Source data Block Start
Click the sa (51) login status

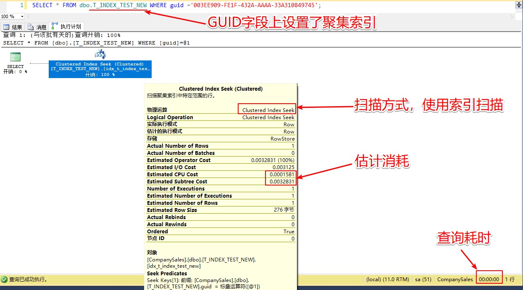tap(423, 279)
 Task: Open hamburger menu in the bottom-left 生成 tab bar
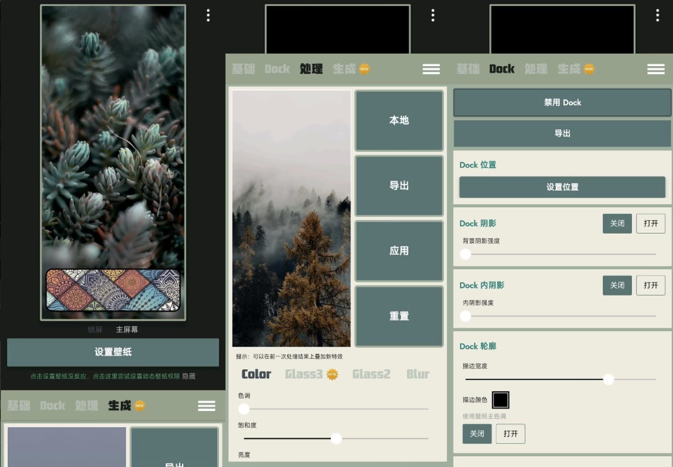click(x=206, y=406)
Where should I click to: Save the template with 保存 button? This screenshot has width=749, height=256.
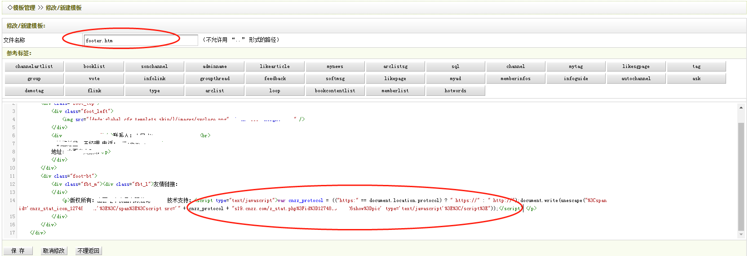click(x=18, y=251)
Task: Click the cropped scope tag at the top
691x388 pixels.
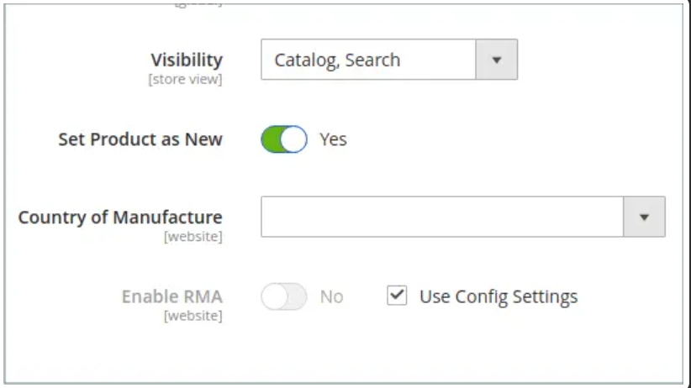Action: click(198, 3)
Source data Block End
→ Brief
Each entry is to be given again exactly as it stands, with its pictures removed.

→ Written answer
Click the sa (51) login status

tap(423, 279)
 Task: Open hamburger menu in the bottom-left 生成 tab bar
click(x=206, y=406)
Where should I click to: Save the template with 保存 button? This screenshot has width=749, height=256.
click(x=18, y=251)
Task: Click the cropped scope tag at the top
691x388 pixels.
Action: click(198, 3)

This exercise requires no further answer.